Tandis que les hôtels et auberges sont de plus en plus sensibilisés au renseignement des fiches de police, les maisons meublées, en pleine expansion à Lomé, échappent encore largement à toute forme de contrôle systématique. Ce vide réglementaire et opérationnel représente une véritable brèche dans le dispositif de sécurité nationale.
Souvent exploitées de manière informelle, ces villas et chambres meublées ne sont ni systématiquement recensées, ni tenues de transmettre les identités des personnes qu’elles hébergent. Pourtant, leur usage n’est pas anodin : nombre d’individus y trouvent refuge, loin des regards, et à l’abri de toute traçabilité.

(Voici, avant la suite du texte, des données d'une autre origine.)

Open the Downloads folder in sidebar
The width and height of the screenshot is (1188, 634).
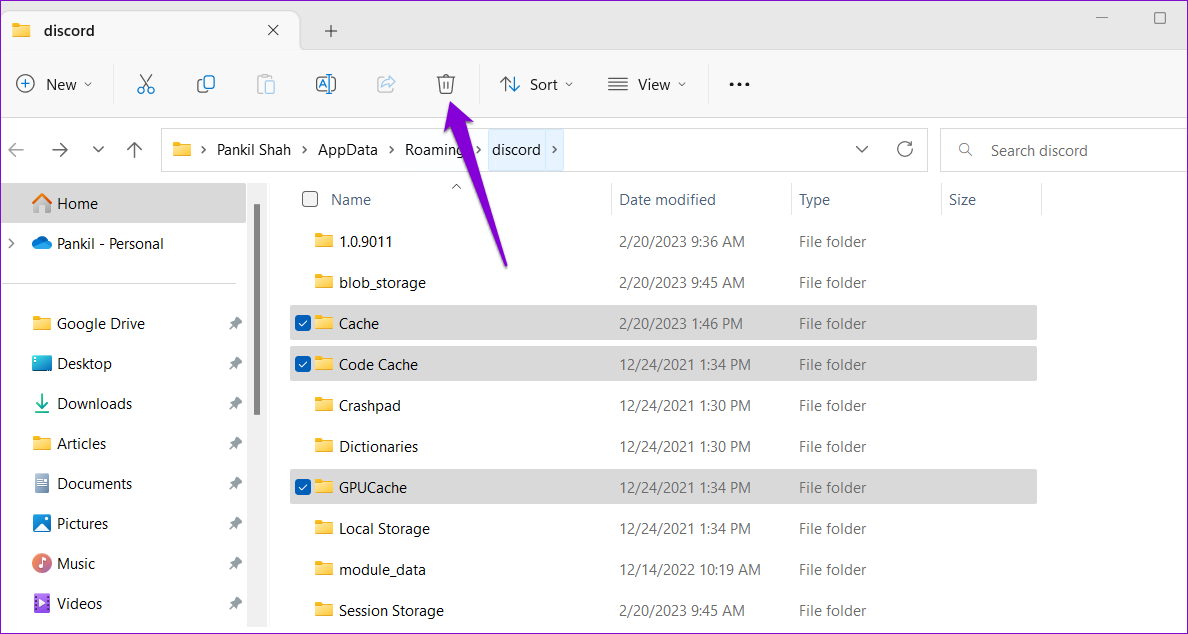tap(94, 403)
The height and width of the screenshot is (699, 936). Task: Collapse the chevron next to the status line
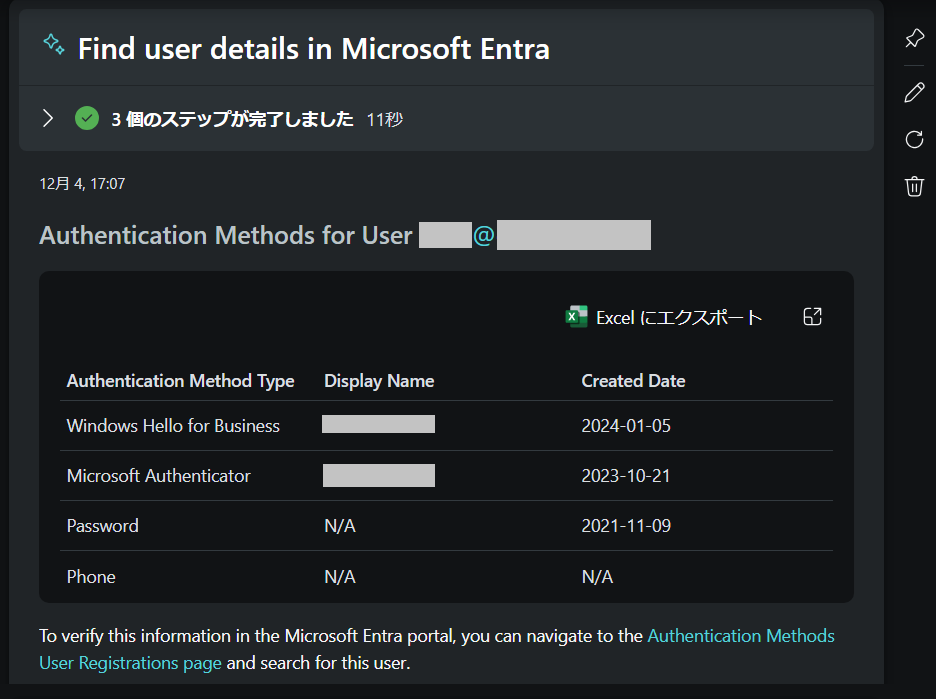48,117
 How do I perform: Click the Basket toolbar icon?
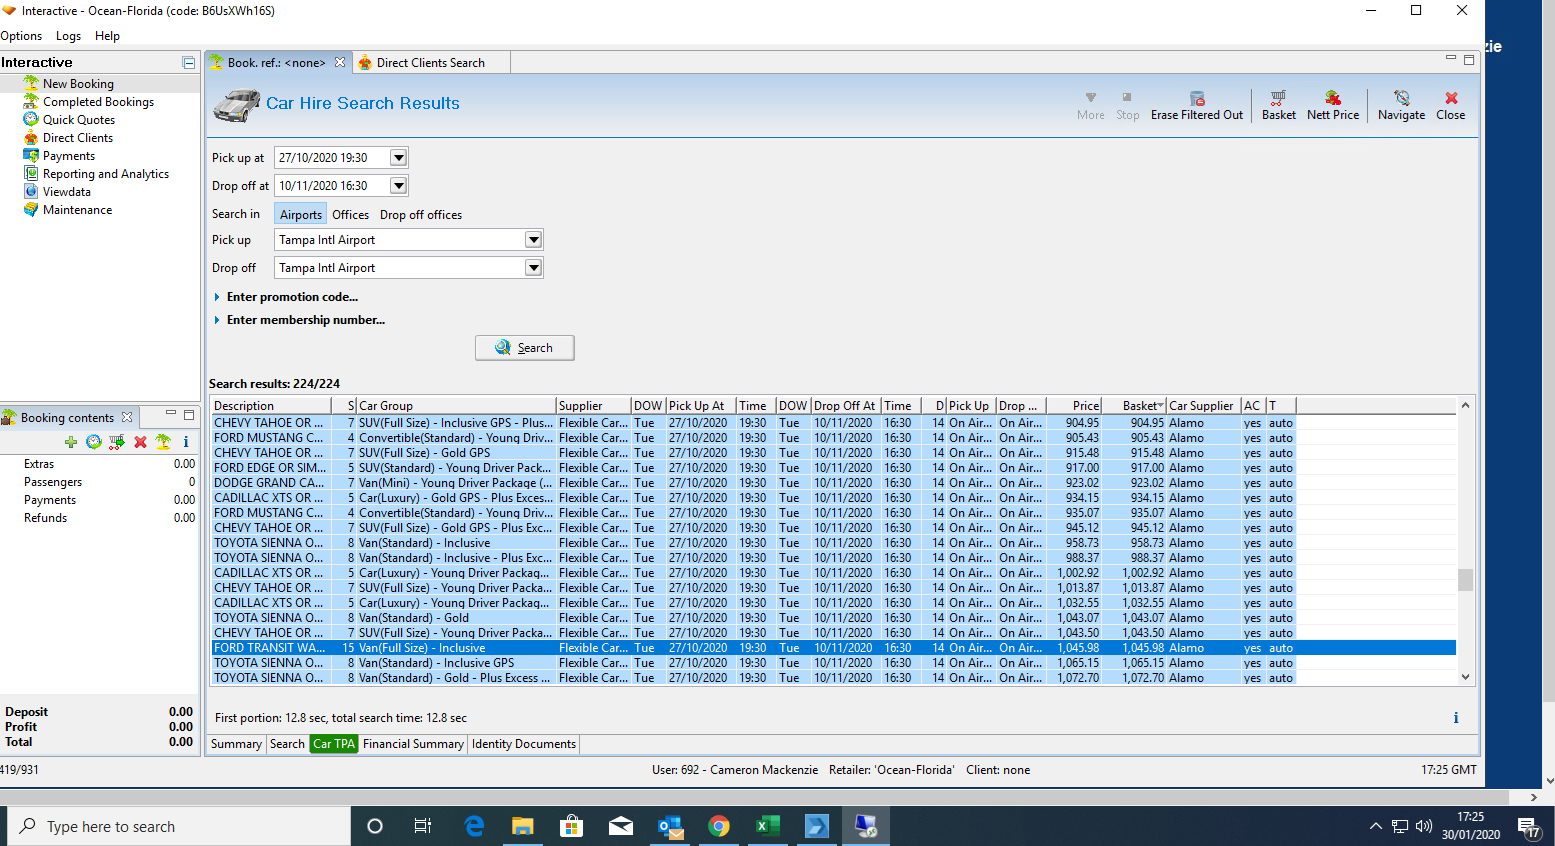click(x=1278, y=98)
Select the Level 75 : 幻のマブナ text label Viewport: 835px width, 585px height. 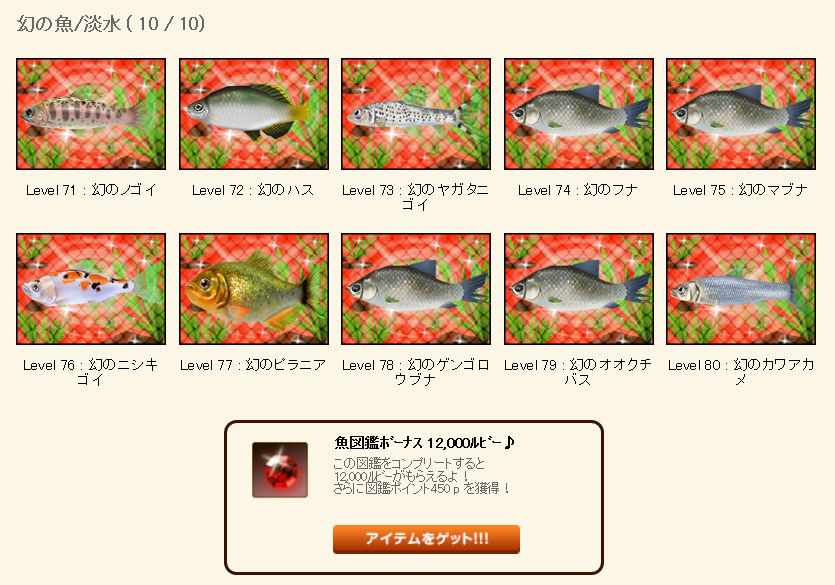coord(740,190)
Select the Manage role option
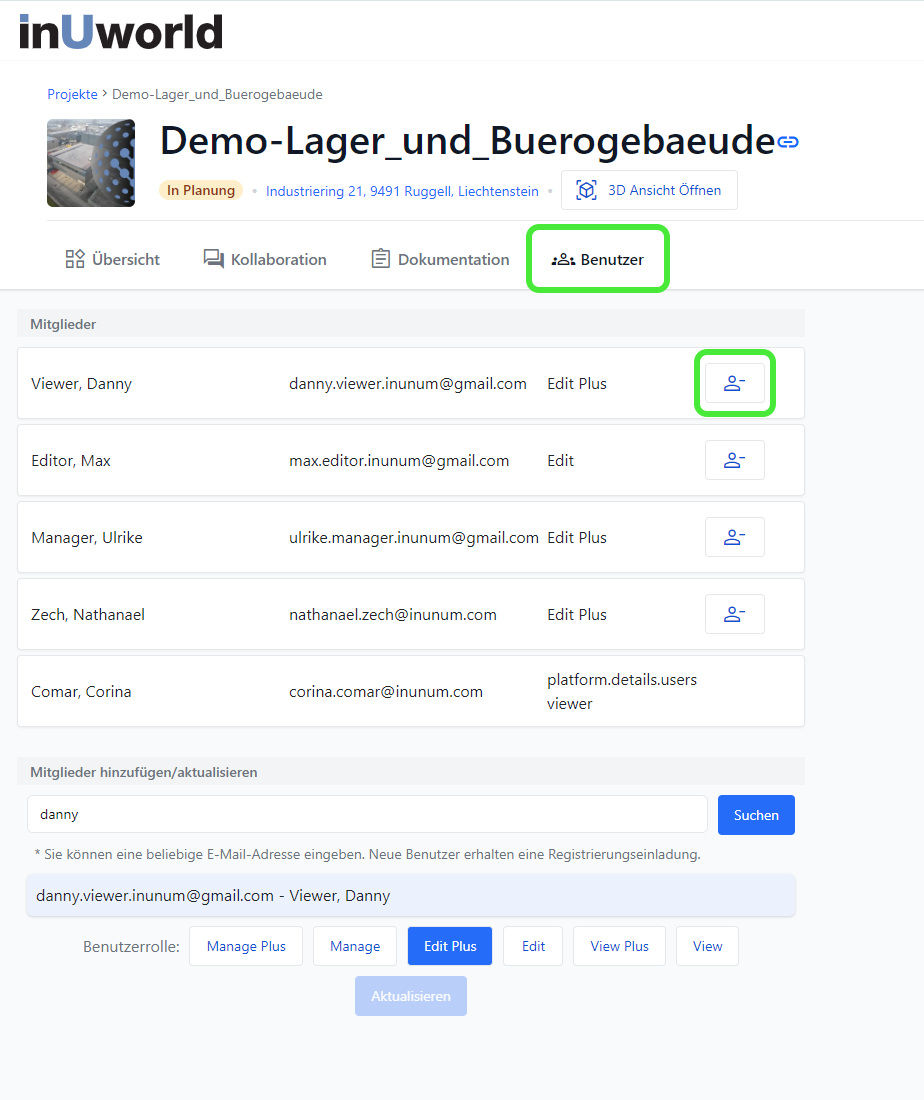 point(355,946)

L’exemple le plus marquant reste celui survenu en 2023, lorsqu’un cuisinier togolais, accusé d’avoir dérobé 15 millions de francs CFA à un couple ivoirien, avait été interpellé dans une villa meublée à Lomé où il s’était caché. Ce fait divers, largement relayé à l’époque, démontre avec force, la facilité avec laquelle des personnes en fuite peuvent se fondre dans ces logements discrets, non contrôlés par les autorités.
« Tant que ces maisons meublées ne seront pas intégrées dans le système national de surveillance des hébergements, nous continuerons à courir des risques », estime un citoyen en séjour à Lomé, à qui on a même pas demandé la pièce d’identité lors de son installation dans une chambre meublée de la capitale.

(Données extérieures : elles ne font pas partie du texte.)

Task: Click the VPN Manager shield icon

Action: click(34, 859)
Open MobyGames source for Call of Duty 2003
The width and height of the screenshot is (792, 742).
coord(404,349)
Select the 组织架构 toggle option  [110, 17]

Face à cette réalité, il est devenu impératif que la police nationale :
-Procède à un recensement complet de toutes les maisons meublées en activité dans la capitale et dans les grandes villes du pays ; ceci avec l’appui des mairies et des comités de quartiers et autres CDV et CDQ.
-Sensibilise et responsabilise leurs gérants sur l’obligation de renseigner les fiches de police, au même titre que les hôtels traditionnels ; Ils sont souvent peu informés des implications légales et sécuritaires de leurs activités.

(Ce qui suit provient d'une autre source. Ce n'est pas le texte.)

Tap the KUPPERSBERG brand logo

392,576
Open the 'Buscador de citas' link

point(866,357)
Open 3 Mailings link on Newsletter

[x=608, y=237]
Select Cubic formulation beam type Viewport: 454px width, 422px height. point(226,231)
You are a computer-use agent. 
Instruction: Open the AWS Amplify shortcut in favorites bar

-Mette en place un mécanisme de contrôle régulier, en partenariat avec les autorités locales et les services de sécurité.
Loin d’être une mesure contraignante, cette démarche vise à préserver l’ordre public, prévenir les actes criminels et protéger les honnêtes citoyens. Elle participe également à l’effort national de coproduction de la sécurité, où chaque acteur – professionnel ou particulier – est un maillon essentiel.
En matière de sécurité, le moindre angle mort peut devenir un point d’entrée pour le danger.